Vladimir Putin, Sarah Palin, Ann Coulter, the ghost of John Wayne and Donald Trump all think that Donald Trump is great.
Megalomaniac GOP candidate Donald Trump modestly acknowledges his ‘greatness’ to his adoring fans like Vladimir Putin, Sarah Palin, Ann Coulter and the ghost of John Wayne.

Rick ‘the Dick’ Surges

The joke that is Con-a-thon 2012 continues. 122,224 Iowans (or 0.04% of the US population) have spoken and Spiff Romney has won the Iowa caucus by a whopping 8 votes over surprise runner-up Rick “Google Me” Santorum. Wily ol’ Prospector Ron “I’m agin’ everything” Paul finished a close third.

But the big news is that another once dead candidate has risen from the ashes. That’s right folks. The new flavor of the month appears to be that champion of intelligent design, anti-gay rights, anti-choice and bombing Iran, Rick Santorum. Incredible! The guy who made such of fuss about the top Google ranking of the site spreadingsantorum.com is now a front runner for the GOP nomination. Wow! Con-a-thon 2012: what an absolute farce!  What’s even more ludicrous is the media attention heaped on this ‘all important’ caucus. According to the media, this nation of 301 million must now base it’s entire decision on what 122,224 people decided. Democracy in action? We’ll see who the corporations and Super PACs (you know, BIG MONEY) get behind and support. The bs just keeps getting piled higher and deeper.
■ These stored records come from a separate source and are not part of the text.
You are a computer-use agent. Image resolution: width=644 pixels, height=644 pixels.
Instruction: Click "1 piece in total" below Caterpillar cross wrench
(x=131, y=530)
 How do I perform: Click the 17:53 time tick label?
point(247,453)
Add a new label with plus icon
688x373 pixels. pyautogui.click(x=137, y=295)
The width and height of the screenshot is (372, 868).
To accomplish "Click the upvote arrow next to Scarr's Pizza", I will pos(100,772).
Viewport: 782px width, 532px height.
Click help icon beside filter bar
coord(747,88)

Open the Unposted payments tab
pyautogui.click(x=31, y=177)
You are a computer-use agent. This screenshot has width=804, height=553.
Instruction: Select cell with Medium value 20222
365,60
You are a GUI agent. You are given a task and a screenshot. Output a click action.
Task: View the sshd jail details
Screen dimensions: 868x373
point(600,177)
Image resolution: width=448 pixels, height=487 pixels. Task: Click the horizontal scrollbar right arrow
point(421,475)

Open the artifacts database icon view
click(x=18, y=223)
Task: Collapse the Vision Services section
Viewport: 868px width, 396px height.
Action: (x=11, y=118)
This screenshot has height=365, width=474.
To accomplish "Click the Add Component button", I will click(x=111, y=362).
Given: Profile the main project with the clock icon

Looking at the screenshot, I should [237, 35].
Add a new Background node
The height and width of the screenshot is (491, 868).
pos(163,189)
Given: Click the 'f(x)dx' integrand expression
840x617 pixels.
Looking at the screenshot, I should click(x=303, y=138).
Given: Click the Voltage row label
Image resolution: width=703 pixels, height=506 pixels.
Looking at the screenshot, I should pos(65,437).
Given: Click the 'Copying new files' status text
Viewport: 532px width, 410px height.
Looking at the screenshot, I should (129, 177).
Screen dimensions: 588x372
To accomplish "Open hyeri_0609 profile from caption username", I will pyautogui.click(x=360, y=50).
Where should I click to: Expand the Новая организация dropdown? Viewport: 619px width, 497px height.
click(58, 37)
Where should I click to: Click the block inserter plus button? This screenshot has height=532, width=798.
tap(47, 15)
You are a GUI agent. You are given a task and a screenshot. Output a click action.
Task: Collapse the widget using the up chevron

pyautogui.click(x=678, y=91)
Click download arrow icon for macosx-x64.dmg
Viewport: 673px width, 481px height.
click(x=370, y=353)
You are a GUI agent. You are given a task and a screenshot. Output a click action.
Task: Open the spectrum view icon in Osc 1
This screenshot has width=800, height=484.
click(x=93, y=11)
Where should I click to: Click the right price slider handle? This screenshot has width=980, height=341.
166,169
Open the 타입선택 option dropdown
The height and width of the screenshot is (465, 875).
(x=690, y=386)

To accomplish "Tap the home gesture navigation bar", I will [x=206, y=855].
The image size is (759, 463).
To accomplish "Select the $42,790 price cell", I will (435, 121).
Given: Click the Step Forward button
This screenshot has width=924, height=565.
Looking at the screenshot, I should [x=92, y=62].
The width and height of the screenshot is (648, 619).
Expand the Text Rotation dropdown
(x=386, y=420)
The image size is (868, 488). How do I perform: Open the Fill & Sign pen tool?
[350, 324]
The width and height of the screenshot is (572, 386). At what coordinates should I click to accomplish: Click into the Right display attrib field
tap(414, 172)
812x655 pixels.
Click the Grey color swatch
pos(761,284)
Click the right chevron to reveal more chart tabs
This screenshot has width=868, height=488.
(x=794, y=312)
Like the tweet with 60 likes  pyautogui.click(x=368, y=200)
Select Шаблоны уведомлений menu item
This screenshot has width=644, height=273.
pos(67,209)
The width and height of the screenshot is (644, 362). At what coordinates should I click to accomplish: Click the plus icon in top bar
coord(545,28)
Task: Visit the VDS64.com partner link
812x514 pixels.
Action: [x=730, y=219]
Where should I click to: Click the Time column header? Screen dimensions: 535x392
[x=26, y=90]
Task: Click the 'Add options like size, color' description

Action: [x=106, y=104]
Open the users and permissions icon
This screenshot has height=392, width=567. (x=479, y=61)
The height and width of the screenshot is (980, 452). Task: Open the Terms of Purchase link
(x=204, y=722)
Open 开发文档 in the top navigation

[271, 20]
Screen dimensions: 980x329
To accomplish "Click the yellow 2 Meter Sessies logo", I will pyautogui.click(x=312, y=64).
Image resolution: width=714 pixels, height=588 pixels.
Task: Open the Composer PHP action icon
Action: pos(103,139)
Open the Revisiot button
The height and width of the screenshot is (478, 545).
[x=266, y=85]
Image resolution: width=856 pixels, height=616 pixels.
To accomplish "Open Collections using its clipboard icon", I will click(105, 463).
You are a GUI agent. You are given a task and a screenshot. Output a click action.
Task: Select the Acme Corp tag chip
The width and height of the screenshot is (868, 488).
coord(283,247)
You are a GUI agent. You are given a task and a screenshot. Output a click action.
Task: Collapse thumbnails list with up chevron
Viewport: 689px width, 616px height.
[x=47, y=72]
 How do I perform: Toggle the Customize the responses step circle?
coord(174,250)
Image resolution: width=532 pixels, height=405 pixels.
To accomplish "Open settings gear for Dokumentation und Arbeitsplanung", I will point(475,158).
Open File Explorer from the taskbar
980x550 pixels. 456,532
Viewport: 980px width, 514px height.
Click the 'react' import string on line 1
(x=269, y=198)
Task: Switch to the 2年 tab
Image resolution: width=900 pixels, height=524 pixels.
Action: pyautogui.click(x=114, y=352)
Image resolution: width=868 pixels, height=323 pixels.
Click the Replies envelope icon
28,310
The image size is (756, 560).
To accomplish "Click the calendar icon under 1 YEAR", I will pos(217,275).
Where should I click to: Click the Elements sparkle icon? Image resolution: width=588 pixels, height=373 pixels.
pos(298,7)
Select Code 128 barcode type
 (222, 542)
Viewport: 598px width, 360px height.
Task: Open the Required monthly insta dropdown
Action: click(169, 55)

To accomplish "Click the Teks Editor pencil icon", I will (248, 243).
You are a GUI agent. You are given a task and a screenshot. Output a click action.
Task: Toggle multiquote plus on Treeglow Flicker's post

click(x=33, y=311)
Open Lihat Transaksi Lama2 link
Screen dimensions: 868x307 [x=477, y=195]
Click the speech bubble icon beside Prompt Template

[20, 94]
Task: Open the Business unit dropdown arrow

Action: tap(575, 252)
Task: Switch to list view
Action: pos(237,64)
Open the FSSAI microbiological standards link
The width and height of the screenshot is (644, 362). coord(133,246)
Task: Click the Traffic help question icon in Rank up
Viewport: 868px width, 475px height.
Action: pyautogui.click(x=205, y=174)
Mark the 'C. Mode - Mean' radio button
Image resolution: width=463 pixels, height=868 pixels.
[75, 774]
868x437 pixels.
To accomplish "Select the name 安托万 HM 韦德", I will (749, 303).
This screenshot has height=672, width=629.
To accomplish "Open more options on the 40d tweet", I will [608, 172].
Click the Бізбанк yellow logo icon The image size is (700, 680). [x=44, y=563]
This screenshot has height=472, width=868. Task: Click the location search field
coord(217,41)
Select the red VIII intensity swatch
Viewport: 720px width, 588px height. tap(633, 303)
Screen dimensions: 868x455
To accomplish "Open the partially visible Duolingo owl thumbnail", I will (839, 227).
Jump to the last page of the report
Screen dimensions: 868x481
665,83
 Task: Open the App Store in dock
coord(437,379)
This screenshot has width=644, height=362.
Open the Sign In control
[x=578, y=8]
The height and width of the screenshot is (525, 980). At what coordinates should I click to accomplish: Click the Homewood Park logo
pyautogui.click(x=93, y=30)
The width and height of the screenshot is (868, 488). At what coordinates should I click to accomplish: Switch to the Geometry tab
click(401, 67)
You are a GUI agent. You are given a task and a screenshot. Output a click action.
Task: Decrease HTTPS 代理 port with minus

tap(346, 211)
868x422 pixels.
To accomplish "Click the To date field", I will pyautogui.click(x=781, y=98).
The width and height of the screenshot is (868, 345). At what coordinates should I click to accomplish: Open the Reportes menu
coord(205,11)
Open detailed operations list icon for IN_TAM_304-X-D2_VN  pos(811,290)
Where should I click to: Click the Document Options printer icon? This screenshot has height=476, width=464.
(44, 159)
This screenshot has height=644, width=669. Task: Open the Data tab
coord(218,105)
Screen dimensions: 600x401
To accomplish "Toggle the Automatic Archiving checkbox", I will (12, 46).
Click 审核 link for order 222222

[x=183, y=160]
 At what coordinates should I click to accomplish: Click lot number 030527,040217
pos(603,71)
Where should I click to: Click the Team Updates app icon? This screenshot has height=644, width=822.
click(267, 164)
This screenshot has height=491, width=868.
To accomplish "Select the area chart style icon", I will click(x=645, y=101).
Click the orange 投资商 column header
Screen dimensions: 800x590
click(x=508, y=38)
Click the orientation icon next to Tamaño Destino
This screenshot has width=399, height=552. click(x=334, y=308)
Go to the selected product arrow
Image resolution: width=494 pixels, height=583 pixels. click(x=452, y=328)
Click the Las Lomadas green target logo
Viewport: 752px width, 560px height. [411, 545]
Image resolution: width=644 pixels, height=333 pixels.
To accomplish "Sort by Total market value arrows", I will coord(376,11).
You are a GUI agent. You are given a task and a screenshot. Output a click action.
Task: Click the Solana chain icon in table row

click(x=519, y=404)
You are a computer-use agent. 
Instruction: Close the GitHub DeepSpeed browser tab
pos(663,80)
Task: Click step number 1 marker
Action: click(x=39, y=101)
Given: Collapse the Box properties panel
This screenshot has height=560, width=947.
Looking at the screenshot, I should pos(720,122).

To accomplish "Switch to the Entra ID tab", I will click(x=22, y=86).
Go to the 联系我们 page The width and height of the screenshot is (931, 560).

We’ve only one photo-toon of Rick Santorum from our archives. This is from our July 7, 2006 issue when Rick ‘the Dick’, enabler extraordinaire of the Bush Administration’s military adventurism in the Middle East and ace sleuth, came forward and said that the WMD’s were found in Iraq. Rick was voted out of office the following November.

Pennsylvania Senator and super sleuth Rick Santorum recently claimed that the WMDs in Iraq were found, despite intelligence officials, military officials and even the Bush administration confirming that the pre-1991 chemicals weren't the WMDs the administration cited in its argument for war and, as former weapons inspector David Kay stated, were about as harmful as household pesticides.

 

Prospector Paul Reckons Thar’s Gold in Them Thar Cornfields

It’s looks like there might be a new front runner in the GOP Con-a-thon 2012 Presidential race; that eternal contrarian, Ron Paul. Really? Ron Paul? The guy who’s been running since 2007 and no one takes seriously? Well, that crusty ol’ codger is leading in some polls with the Iowa caucuses only a week away. Paul has plodded along in the back of the Republican field mostly because of his libertarian views; he’s too conservative for liberals and he’s too liberal for conservatives. However, he has many staunch fans who like his cantankerous demeanor and his all-over-the-map views on issues ranging from his non-interventionist foreign policy to his vehement anti-abortion stance to his pro-prostitution views. We here at the Bucket see him as that ol’ prospector sidekick from the westerns. He’s good for comic relief and pushing discussions and issues forward, but should he really be leading the posse. Con sarn it, we’re agin’ it!

GOP candidate and crusty, contrarian curmudgeon, Ron Paul, reckons he'll rustle up some votes and vittles in ol' I-O-WAY.